Dr Johnson said: "My wife drove because Preethi said there wasn't time to wait for an ambulance.
"When they arrived at the hospital, an off-duty doctor was passing by. He realised what was happening and called the crash team out to her.
"If he hadn't have acted so quickly, Preethi could have been brain-damaged or dead. She was very lucky, because that hospital doesn't have an accident and emergency department. But she wouldn't have survived if she had to travel to Hull."
Miss Koshy spent eight days in the hospital, in intensive care and then the high-dependency unit. She has since made a full recovery.
She said: "I remember being in the car and I knew it was very serious. I was panicking inside, realising I was losing consciousness but I was trying to keep my mum calm.
"The next thing I remember is waking up in intensive care two days later. My sister said the doctors told her my life was hanging by a thread."
Miss Koshy had left her EpiPen, a shot of adrenaline designed to stop the effects of anaphylactic shock, at her home in Bradford, where she was studying.
She said: "I had never suffered a reaction like it before. Now I carry it everywhere with me because it could save my life."
Dr Johnson, a GP at Clifton House medical centre in west Hull, said he and his wife always ensure there are no traces of peanut in any food at their home.
He said: "What the company did was shocking. If we knew there was even a chance there could be a trace of peanuts in it, we wouldn't touch it. But they categorically said there was no peanuts in it, so you trust that.
"Preethi's life could have been lost because of what they said. They put us through so much trauma and it is a miracle she is OK.
"Because of that, I was quite surprised at the leniency of the sentence. What happened couldn't have been more severe."
The court was told Parekh and the company, based in Preston, Lancashire, failed to attend an interview arranged by trading standards officers and did not respond to questions they sent by post.

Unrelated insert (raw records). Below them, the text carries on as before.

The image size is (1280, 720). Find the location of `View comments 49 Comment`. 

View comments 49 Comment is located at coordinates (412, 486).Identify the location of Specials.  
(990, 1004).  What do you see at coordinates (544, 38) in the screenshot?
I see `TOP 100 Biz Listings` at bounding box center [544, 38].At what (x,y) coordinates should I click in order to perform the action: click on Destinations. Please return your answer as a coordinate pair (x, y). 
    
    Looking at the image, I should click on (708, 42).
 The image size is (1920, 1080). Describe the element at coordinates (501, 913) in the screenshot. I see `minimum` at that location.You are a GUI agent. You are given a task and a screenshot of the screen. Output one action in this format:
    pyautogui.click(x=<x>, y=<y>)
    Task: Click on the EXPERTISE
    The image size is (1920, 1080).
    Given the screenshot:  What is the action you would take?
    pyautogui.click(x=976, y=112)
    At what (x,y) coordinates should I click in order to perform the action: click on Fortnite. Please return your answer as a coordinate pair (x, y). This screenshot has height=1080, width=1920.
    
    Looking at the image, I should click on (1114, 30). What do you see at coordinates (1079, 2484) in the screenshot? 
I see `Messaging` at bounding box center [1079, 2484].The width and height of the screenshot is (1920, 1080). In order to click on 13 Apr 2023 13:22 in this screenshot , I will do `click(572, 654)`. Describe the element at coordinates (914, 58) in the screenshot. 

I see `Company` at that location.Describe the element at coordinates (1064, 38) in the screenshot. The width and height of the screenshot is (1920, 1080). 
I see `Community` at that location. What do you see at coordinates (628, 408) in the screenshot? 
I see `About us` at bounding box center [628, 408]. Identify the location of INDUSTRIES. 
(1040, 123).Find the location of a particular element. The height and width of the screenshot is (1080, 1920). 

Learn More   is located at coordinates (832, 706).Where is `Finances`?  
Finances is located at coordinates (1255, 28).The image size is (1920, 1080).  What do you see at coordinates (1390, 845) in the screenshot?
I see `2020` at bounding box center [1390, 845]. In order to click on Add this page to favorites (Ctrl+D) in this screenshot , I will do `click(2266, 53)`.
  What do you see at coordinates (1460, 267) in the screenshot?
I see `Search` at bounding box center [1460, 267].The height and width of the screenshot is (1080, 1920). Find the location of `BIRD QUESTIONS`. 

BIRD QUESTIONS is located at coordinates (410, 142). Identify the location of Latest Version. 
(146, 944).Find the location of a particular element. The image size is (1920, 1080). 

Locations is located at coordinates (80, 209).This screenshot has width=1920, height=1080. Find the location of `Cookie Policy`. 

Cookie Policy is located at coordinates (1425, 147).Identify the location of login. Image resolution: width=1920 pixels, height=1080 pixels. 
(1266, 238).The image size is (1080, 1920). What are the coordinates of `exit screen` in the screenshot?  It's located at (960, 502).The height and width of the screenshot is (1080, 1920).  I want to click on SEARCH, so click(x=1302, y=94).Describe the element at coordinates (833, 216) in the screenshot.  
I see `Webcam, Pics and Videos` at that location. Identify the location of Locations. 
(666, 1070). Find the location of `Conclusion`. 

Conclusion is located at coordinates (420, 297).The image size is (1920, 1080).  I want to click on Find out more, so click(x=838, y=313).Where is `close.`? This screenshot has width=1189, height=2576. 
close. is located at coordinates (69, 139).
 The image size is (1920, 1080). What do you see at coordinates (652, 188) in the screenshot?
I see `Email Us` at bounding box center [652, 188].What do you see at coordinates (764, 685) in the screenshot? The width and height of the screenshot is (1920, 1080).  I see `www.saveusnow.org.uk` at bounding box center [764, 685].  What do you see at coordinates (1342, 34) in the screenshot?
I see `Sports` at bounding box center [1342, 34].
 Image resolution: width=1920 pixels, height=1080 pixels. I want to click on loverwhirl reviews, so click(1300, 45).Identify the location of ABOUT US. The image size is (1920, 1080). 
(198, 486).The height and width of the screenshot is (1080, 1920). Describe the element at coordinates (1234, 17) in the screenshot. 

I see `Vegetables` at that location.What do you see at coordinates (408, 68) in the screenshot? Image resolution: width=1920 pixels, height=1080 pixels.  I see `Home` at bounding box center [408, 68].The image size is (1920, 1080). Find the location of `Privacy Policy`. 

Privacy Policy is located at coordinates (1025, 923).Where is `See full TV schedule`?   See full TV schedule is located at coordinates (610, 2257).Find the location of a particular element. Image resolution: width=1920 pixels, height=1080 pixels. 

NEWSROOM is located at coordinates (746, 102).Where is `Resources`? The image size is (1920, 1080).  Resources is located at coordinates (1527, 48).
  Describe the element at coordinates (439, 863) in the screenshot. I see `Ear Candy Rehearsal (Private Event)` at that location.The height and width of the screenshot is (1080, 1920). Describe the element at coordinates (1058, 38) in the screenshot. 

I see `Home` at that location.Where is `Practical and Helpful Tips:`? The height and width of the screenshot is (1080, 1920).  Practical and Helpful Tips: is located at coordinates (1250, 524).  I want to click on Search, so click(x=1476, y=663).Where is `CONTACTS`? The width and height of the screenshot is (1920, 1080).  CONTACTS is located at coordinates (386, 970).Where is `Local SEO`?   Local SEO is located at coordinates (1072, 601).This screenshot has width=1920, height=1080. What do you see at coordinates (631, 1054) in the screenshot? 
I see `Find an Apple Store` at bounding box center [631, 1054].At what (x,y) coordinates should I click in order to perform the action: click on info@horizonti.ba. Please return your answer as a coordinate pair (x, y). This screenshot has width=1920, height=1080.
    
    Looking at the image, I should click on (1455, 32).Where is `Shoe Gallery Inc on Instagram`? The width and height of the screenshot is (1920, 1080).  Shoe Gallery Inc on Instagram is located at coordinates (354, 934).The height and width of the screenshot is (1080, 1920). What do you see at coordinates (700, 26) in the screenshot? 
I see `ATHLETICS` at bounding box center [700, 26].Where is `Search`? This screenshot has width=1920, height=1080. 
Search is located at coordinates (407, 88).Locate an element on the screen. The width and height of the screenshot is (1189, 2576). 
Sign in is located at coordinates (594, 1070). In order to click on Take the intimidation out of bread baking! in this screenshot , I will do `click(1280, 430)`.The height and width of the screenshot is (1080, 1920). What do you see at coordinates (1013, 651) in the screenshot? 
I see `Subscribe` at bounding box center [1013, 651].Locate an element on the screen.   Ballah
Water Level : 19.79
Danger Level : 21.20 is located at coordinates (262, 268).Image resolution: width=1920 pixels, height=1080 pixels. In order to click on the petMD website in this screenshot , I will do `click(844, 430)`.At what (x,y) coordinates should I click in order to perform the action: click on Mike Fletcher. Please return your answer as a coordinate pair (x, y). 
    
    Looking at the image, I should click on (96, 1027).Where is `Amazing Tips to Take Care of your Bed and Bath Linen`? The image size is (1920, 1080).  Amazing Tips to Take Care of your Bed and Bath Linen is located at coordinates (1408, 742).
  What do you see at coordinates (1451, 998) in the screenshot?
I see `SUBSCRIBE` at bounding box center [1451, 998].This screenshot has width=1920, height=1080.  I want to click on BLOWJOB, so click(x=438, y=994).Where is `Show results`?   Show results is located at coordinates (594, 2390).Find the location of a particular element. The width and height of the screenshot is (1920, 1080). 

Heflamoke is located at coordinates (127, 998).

Mr Hercock said the company, which has been trading for more than 25 years, did not have suitable procedures in place to stop the contamination.
Hull City Council's trading standards manager Chris Wilson said: "As the owner of a small food manufacturing business, Mr Parekh would have been fully aware of the allergen risk posed by peanuts.
"For him to then describe a product containing more than 50 per cent peanut as being peanut free is beyond belief.
"This case should serve as a warning to the minority of food businesses who are prepared to put the health of consumers at risk.
"Such serious offences will always be investigated by the trading standards service."